VENEZIA_ Solo il vincitore del torneo, il cinese Lei Sheng, è stato in grado di fermare il giovane Tommaso Lari, eliminato negli ottavi di finale dal forte mancino figlio della dinastia dei Ming.
Il parziale iniziale di 6 stoccate ad 1, in favore del livornese, aveva lasciato ben sperare, ma l’esperienza testimoniata dall’anagrafe, ha giocato un ruolo di prim’ordine a favore dell’asiatico, che dopo Parigi, si è aggiudicato sabato scorso in laguna il secondo torneo Gp Fie (punteggio doppio) di questo inizio stagione.

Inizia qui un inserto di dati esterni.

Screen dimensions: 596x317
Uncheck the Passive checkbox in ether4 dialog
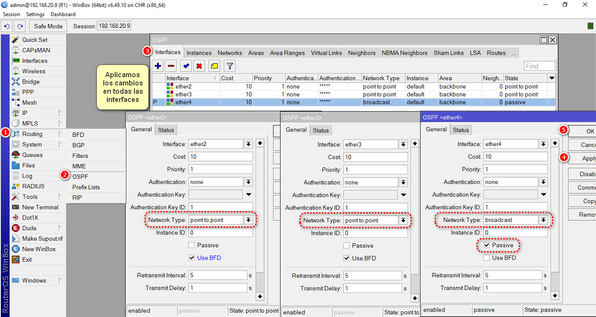coord(486,245)
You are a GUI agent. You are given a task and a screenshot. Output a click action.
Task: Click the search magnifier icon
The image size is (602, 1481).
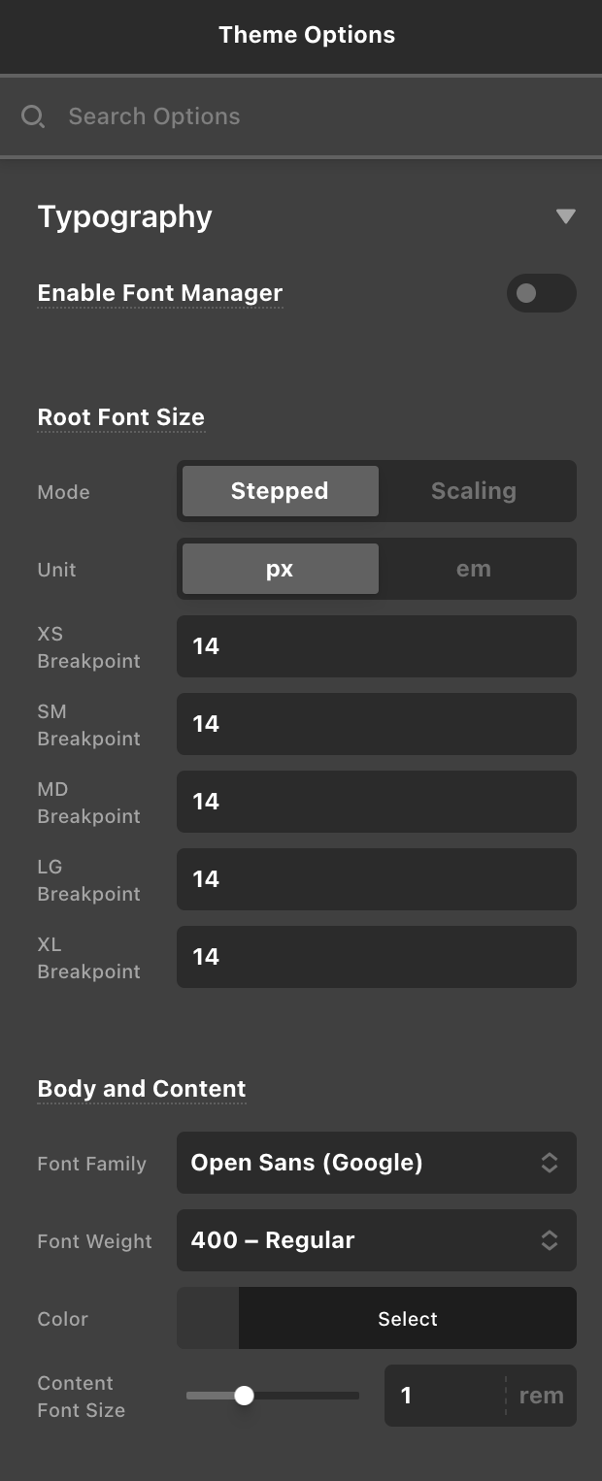[33, 117]
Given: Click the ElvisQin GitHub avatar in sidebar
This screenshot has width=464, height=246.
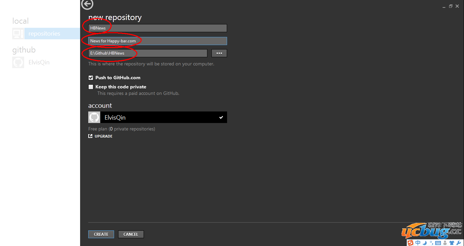Looking at the screenshot, I should tap(18, 62).
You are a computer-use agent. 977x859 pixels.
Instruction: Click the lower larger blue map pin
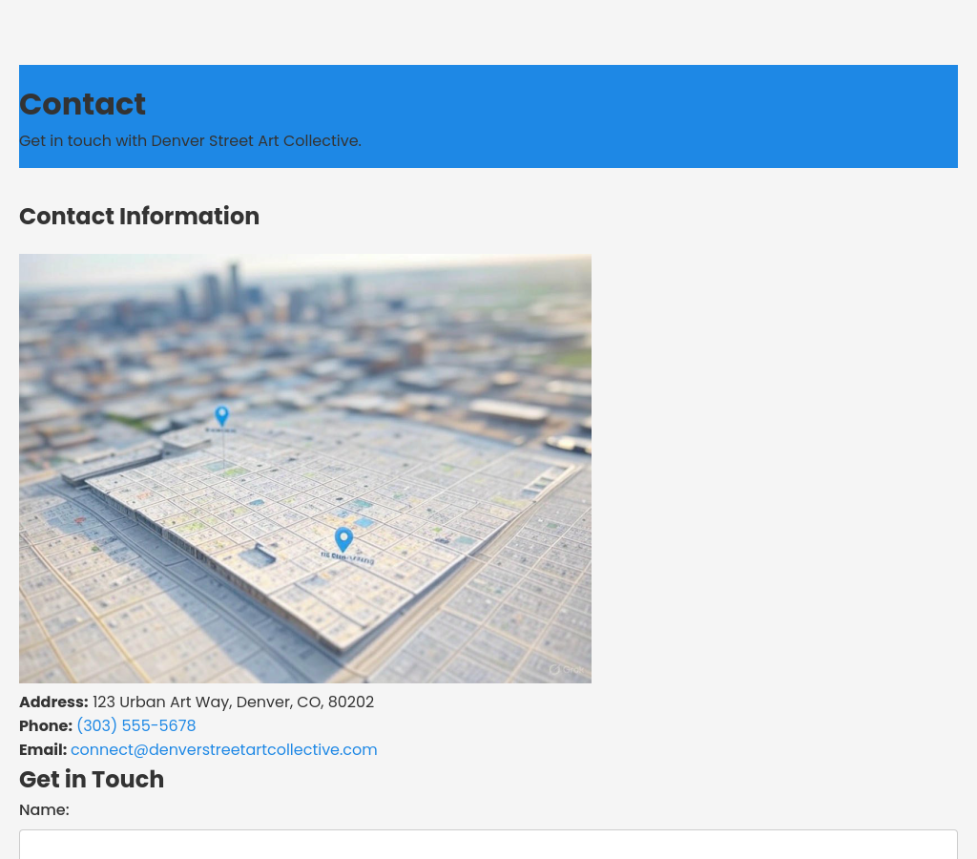coord(343,539)
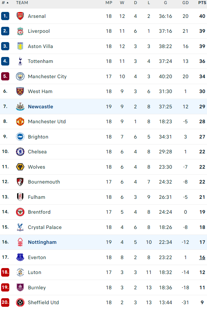
Task: Click Everton's underlined 16 points value
Action: 202,257
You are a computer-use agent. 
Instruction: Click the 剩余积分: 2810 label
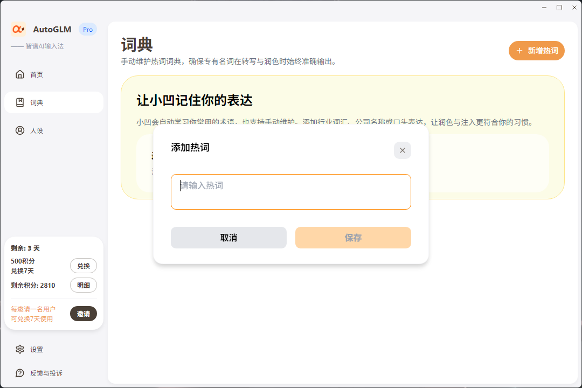[33, 285]

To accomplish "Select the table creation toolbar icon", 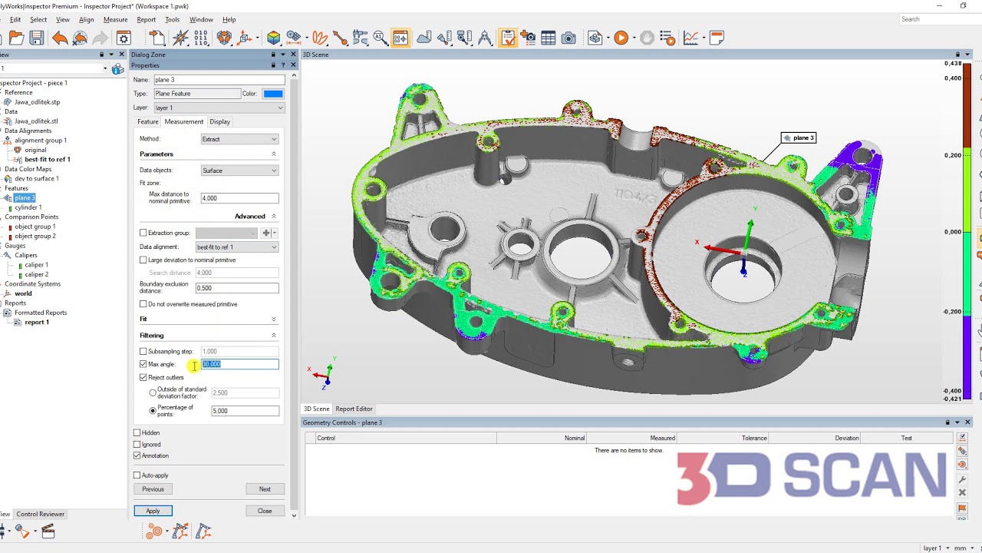I will pyautogui.click(x=549, y=37).
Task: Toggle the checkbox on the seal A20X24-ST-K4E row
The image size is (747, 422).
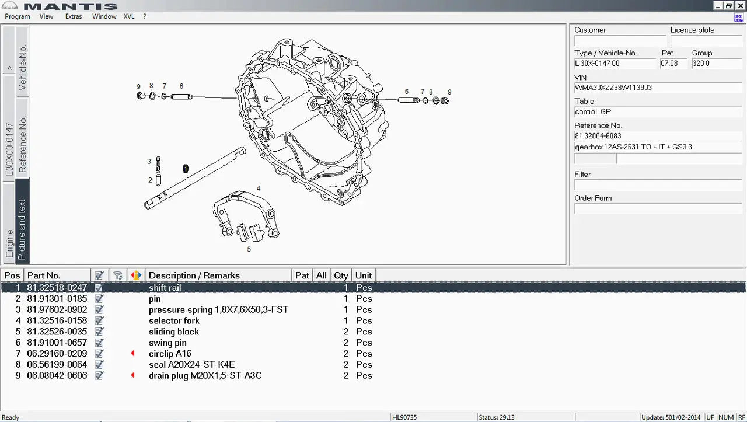Action: pyautogui.click(x=99, y=364)
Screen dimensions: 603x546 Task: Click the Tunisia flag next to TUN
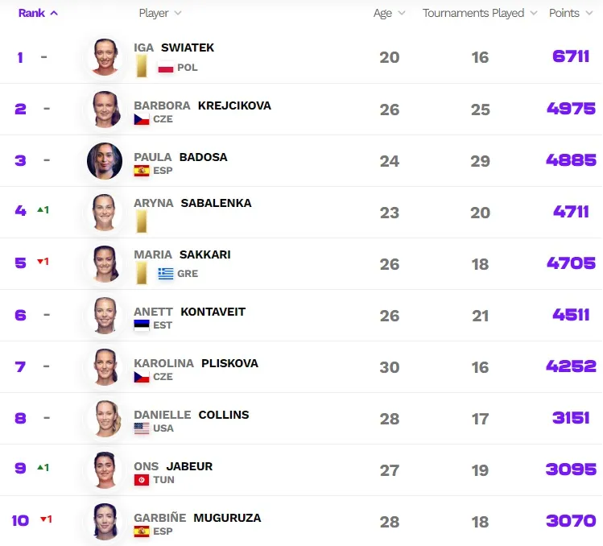click(x=142, y=480)
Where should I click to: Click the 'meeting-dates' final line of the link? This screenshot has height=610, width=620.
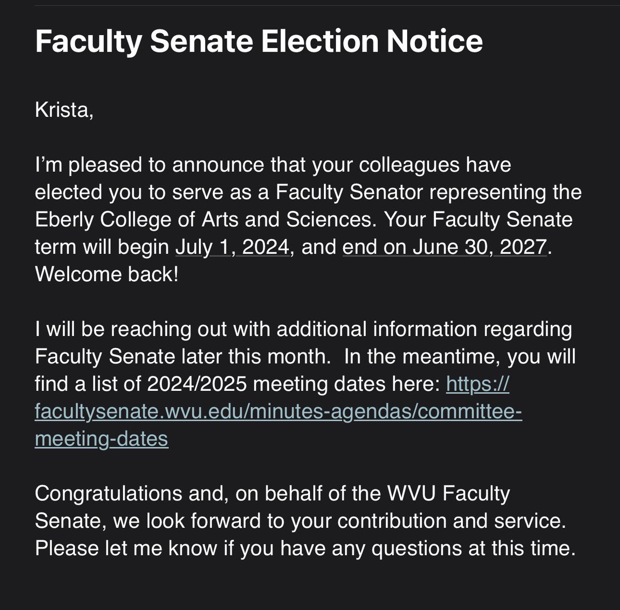pos(101,439)
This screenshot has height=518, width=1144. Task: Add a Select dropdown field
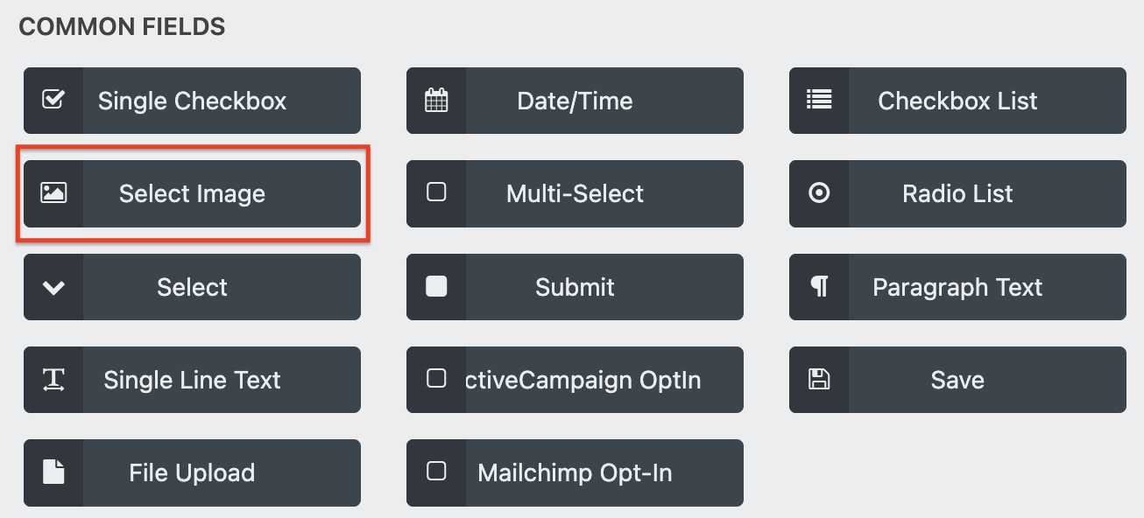(192, 287)

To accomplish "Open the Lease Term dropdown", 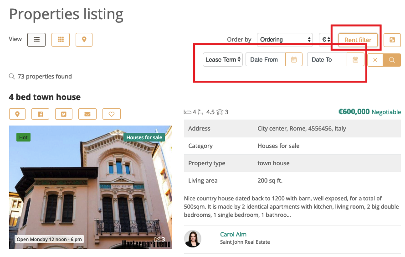I will pos(223,60).
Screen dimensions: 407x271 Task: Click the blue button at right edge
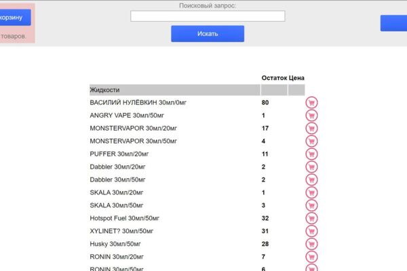tap(393, 23)
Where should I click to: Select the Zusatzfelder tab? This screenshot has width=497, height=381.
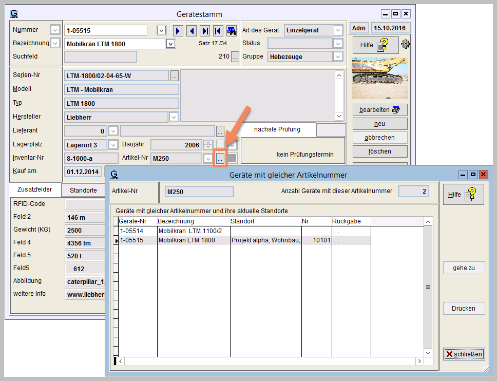click(x=35, y=190)
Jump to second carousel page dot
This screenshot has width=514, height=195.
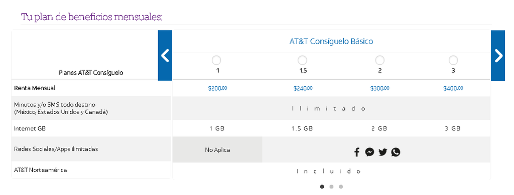pos(331,187)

Per Tommaso, la prestazione fornita a Venezia, resta senz’altro un buon saggio a dimostrazione delle sue doti, che con una maggiore esperienza in futuro lo porteranno a capitalizzare anche gli avvii irresistibili che spesso è in grado di offrire, senza subire il ritorno dei contendenti più esperti, che per recuperare, spesso sono costretti a fare fondo a tutta la loro esperienza.
Il 15esimo posto finale, ottenuto da Tommaso, lascia senza dubbio ben sperare per le occasioni che in futuro si prospetteranno, soprattutto considerato la sua giovanissima età, che lo vede protagonista già tra i “big” della specialità.
Nella stessa gara, buona prestazione per Alessandro Paroli, altro giovane talento di casa Fides. Il figlio d’arte della fucina labronica, dopo un avvio degno dei migliori interpreti, ha ceduto al bravo polacco Marcin Zawada nell’assalto valevole per l’ingresso ai sedicesimi di finale.